## Material to process
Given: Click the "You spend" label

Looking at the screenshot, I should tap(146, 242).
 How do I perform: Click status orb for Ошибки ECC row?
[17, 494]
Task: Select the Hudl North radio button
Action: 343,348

## Aim of the task
Return every line of the data unchanged.

## Answer for the task
Given: Click the "You spend" label

Looking at the screenshot, I should tap(146, 242).
 How do I perform: Click status orb for Ошибки ECC row?
[17, 494]
Task: Select the Hudl North radio button
Action: 343,348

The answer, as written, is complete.